History

All Souls’ School for boys was established by the Bush Brotherhood of St Barnabas in 1920 as a memorial school to the fallen of the First World War. St Gabriel’s School for girls was established by the Sisters of the Sacred Advent in 1921.

Throughout the remainder of the twentieth century the two schools provided an education for the children of northern Australia. Both schools became known for their ability to produce self-reliant and independent young men and women.

All Souls’ with its motto of “Servire Regnare”, sought to emphasise the point that the sacrifice of so many young Australian lives should not have been in vain, but that new generations arising should be given the best chance to have a sound, all embracing education.

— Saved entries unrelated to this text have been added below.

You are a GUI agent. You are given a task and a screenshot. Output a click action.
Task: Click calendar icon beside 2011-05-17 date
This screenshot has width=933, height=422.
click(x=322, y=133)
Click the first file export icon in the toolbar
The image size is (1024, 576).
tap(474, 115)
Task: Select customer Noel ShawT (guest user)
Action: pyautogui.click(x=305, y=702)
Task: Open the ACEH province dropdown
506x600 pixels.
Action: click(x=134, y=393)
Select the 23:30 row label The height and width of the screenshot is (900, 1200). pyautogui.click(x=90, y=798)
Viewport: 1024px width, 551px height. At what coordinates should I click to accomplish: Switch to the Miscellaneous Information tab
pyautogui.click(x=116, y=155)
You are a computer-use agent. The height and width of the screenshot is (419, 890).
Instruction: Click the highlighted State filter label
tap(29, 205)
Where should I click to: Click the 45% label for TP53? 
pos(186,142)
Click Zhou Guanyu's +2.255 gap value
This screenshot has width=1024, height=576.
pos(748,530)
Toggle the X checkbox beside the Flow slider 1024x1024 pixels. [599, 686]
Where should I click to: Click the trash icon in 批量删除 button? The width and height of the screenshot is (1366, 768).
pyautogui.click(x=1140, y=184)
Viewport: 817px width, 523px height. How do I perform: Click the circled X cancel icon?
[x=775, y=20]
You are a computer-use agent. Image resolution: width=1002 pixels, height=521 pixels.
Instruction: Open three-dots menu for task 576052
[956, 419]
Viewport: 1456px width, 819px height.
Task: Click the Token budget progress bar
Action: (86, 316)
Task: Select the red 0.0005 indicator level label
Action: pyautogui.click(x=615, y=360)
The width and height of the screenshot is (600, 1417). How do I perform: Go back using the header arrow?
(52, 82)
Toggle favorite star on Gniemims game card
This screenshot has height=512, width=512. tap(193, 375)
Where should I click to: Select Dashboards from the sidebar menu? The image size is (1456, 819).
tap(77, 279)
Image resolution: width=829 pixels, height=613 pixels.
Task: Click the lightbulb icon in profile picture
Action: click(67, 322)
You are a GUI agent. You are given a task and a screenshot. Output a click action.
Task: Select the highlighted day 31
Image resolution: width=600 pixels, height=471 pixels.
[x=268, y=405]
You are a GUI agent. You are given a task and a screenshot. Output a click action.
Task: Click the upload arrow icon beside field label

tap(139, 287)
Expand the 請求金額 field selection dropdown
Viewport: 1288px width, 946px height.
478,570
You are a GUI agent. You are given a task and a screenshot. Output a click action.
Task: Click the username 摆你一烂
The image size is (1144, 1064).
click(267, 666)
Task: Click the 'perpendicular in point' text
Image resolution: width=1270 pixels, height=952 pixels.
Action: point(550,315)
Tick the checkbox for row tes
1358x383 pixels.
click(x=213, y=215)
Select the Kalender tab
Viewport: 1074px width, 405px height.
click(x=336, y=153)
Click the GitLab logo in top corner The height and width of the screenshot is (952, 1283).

The Platonic idea is the basic educational philosophy – the development of the Whole Person – Mind, Body and Spirit. The founding Brother Headmaster (Reginald Charles Halse – later Archbishop of Brisbane) brought this idea from his own school – St Paul’s, London, founded in 1508.

The sister school, St Gabriel’s, founded by the Sisters of the Sacred Advent in 1921, also espoused this philosophy.

For a period during the Second World War, All Souls moved to the banks of the Burdekin River as the school was used as a military hospital. The girls were relocated to Richmond, hundreds of miles to the west. However, the schools continued with large numbers of boarders coming to enjoy a “Souls” or “Gabes” education. By the 1970s many co-educational classes were being conducted and by 1990 the two schools had merged on the All Souls campus.

In 2000, the ownership of the School passed from the Anglican Diocese of North Queensland to the new All Souls St Gabriels School Inc. We now have a new, vibrant, growing school which incorporates the great traditions of our past.

A new generation of scholars is discovering the benefits of being a “Souls” boy or a “Gabes” girl.